PROBLEM DESCRIPTION:
As soon as the line containing "Task: Click the star icon in table header" appears, start repeating lines exactly and continue to the end of the entries; please skip pictures.

INFORMATION SHOWN:

- - - - -

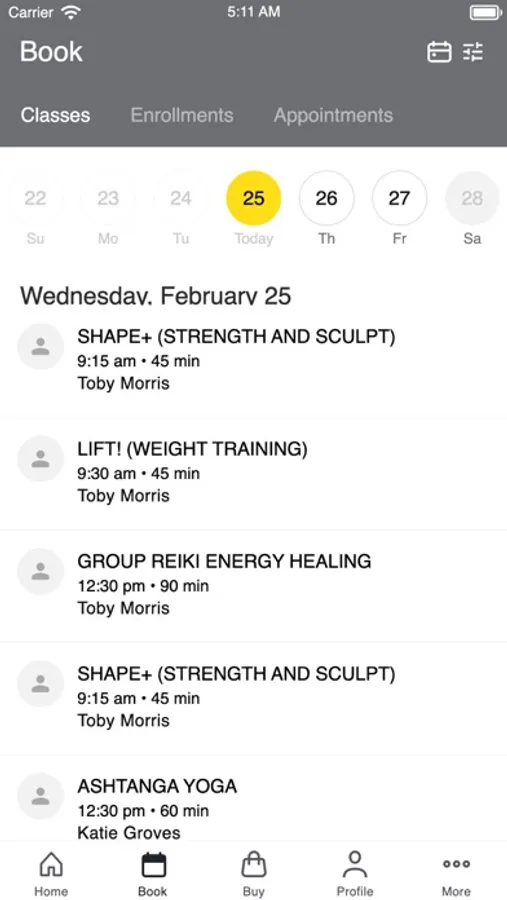Tap avatar icon beside LIFT! class

click(x=40, y=459)
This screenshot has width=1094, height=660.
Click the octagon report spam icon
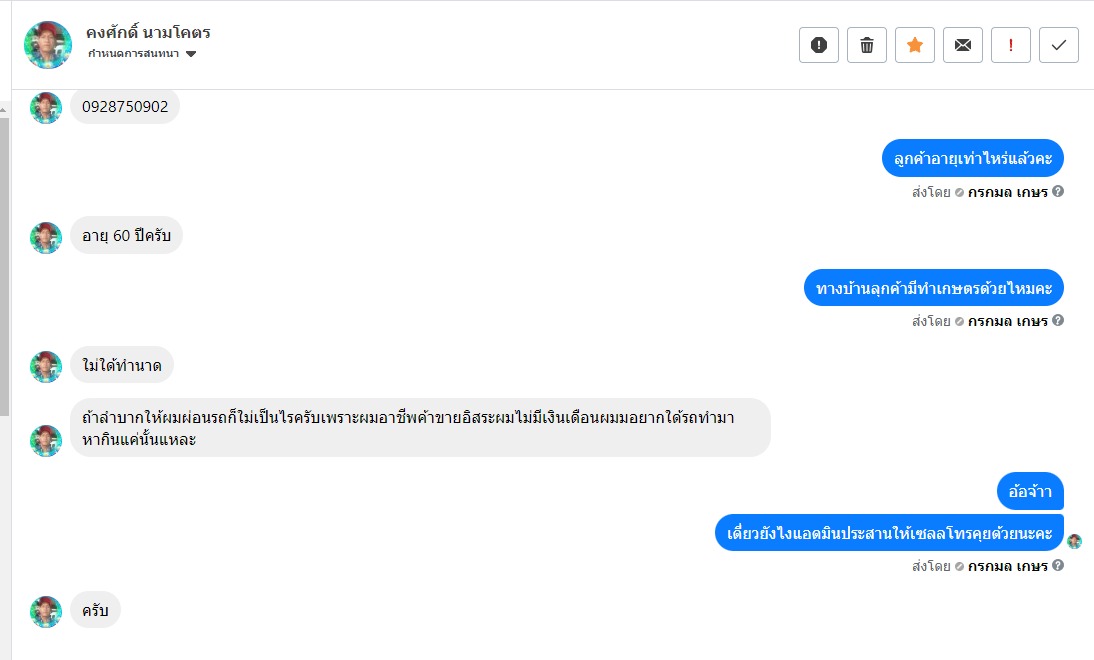tap(819, 45)
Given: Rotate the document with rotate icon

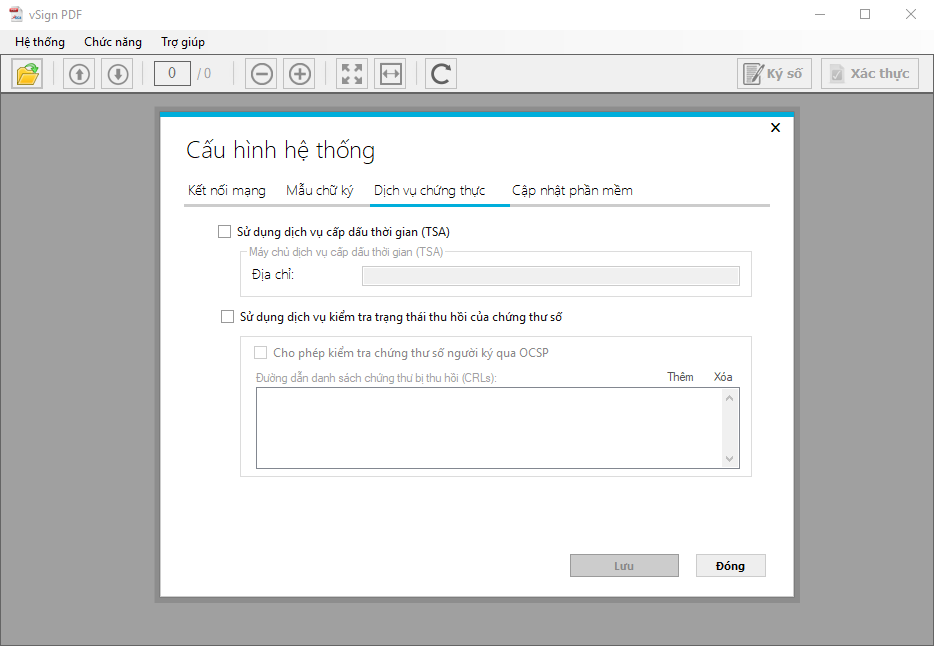Looking at the screenshot, I should 441,74.
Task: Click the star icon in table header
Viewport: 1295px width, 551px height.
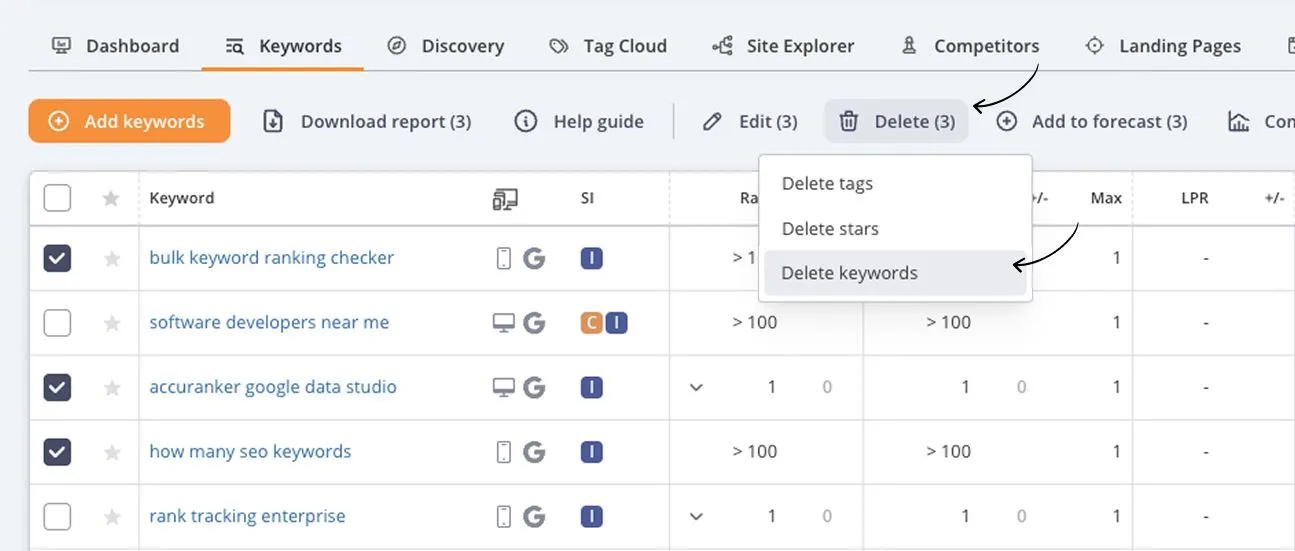Action: (111, 199)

- - - - -

ANSWER TO THE EXERCISE:
Task: Click the star icon in table header
Viewport: 1295px width, 551px height.
Action: (111, 199)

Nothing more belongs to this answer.